On the porch of her houseboat in Phat Sanday, Heab Nom recalled her childhood on the lake, when she could drop a net in the water and pull up an armload of mud carp, known as trey riel.
But this month her family caught so little that she and her seven siblings had to buy trey riel from other fishermen to make prahok to sell. The family’s income for the winter fishing season, which could touch $1,000 a month in a good year, would drop by one-third, she estimated.
“Fish is very important in our cooking, and it’s our main source of income because we have no land,” the 38-year-old said, leaning over a wood block and chopping the heads off a small mound of carp.
“We used to keep some of our catches to cook at home, but this year we will just eat less fish.”
Cambodian officials are sensitive to the lake’s well-being — Prime Minister Hun Sen banned commercial fishing in the Tonle Sap in 2012 to protect fish stocks — but say they have been powerless to stop dam building by other countries. They are careful not to criticize China, the country’s main trading partner and a powerful supporter of the autocratic Hun Sen, who has held power for 35 years.
“A country like us, we are at the bottom of the food chain,” said Mey Kalyan, a senior advisor to the Cambodian government’s Supreme National Economic Council. “Countries are going to act in their economic self-interest. That is the world now — like it or not.”
To surmount its own severe power shortages, Cambodia, too, is turning to hydropower — it has proposed building a 2,600-megawatt dam that would be the largest on the lower Mekong. One environmental watchdog warned that it “would create a complete barrier to migratory fish” and could be “the most destructive dam in the Mekong River basin.”
On the lake, families are beginning to glimpse a future with far less fish.
At floating health clinics along the southern shore, medical staff said they were seeing more cases of diabetes and hypertension, which some doctors blame on people consuming less fish and more processed foods.

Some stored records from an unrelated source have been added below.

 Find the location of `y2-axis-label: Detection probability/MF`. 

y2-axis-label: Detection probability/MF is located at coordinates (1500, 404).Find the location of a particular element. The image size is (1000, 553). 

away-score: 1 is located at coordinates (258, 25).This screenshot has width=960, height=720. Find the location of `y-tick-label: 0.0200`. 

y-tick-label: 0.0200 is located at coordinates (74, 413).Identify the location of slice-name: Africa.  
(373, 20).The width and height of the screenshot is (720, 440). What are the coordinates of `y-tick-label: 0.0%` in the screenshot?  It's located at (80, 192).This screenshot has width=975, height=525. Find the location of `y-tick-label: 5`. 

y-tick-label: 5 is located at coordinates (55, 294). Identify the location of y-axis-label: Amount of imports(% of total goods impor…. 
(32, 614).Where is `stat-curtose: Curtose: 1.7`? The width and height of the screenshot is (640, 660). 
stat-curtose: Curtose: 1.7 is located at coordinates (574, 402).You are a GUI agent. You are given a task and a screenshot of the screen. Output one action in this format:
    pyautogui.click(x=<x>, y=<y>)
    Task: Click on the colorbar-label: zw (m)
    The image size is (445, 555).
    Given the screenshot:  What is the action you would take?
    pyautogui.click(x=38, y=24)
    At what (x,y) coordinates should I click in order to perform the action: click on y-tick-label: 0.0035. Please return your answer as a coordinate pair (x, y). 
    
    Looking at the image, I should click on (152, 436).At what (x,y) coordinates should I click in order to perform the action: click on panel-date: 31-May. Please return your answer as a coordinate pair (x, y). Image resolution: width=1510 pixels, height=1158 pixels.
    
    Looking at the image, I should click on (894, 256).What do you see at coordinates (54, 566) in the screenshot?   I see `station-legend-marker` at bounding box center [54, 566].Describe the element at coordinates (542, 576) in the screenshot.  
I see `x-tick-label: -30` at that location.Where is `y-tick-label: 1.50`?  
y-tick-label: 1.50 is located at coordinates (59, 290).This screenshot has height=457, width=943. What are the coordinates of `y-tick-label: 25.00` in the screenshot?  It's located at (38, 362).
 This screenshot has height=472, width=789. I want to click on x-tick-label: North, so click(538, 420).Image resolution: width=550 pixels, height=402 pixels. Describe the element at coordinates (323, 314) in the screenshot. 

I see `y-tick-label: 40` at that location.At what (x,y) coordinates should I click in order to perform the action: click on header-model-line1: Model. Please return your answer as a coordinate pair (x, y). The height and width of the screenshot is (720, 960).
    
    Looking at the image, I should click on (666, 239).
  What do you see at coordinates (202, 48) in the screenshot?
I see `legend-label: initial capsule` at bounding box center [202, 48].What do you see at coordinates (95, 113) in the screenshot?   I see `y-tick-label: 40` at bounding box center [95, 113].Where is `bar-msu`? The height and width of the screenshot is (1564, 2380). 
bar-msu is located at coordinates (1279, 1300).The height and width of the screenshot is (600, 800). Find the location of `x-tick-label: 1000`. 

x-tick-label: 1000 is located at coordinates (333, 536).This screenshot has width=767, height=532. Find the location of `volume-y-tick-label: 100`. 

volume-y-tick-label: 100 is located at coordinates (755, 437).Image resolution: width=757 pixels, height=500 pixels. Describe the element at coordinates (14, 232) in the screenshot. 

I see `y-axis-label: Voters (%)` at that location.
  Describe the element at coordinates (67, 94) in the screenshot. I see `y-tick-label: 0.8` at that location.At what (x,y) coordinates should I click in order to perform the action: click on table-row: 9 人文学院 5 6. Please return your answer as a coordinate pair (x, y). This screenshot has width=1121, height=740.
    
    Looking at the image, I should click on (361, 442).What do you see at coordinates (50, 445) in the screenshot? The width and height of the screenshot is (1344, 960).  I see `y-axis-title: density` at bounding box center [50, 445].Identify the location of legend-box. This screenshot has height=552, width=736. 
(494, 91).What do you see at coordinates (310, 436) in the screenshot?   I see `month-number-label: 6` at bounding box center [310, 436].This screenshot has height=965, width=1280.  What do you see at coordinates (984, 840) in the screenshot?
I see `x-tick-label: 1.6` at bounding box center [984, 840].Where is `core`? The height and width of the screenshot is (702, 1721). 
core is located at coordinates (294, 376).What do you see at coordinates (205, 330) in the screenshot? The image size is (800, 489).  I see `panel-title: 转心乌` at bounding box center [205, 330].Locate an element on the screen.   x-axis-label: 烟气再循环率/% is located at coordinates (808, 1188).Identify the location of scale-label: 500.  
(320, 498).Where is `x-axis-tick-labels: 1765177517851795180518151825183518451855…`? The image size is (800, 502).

Phat Phalla, an activist with the Fisheries Action Coalition Team, a coalition of Cambodian nongovernmental agencies, sketched a grim outlook: more fishermen migrating abroad for jobs, more mothers and grandmothers raising children, more children dropping out of school to earn money. Her seven adult children have all left to find work far from their village of Chhnok Tru, while she remains at home to care for her seven grandchildren.
“I’m concerned,” the 58-year-old said. “We will face more malnutrition and illness. We won’t even be able to rely on our traditional food. If it goes on like this, there may come a point where Cambodians won’t be able to make prahok anymore.”